Collected data entries:
========

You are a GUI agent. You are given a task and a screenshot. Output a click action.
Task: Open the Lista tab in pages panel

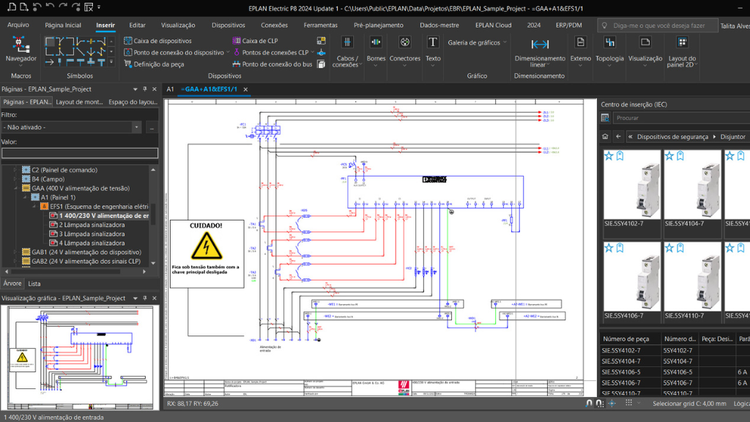[34, 284]
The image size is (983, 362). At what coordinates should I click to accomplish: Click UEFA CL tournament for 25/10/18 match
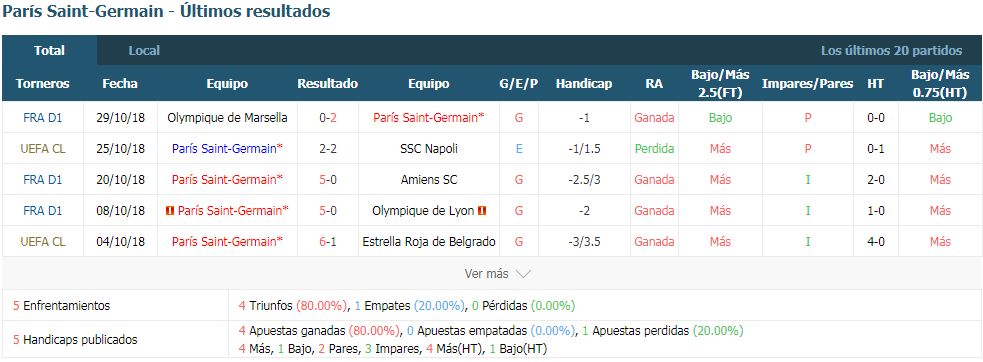pos(43,149)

========

> [PROBLEM REQUIREMENTS]
Exactly the lines from the one that contains "The image size" to the last line of the data, both included, should be set down, and no pictures should appear among them.

> [WRITTEN ANSWER]
The image size is (983, 362). At what coordinates should I click to accomplish: Click UEFA CL tournament for 25/10/18 match
pos(43,149)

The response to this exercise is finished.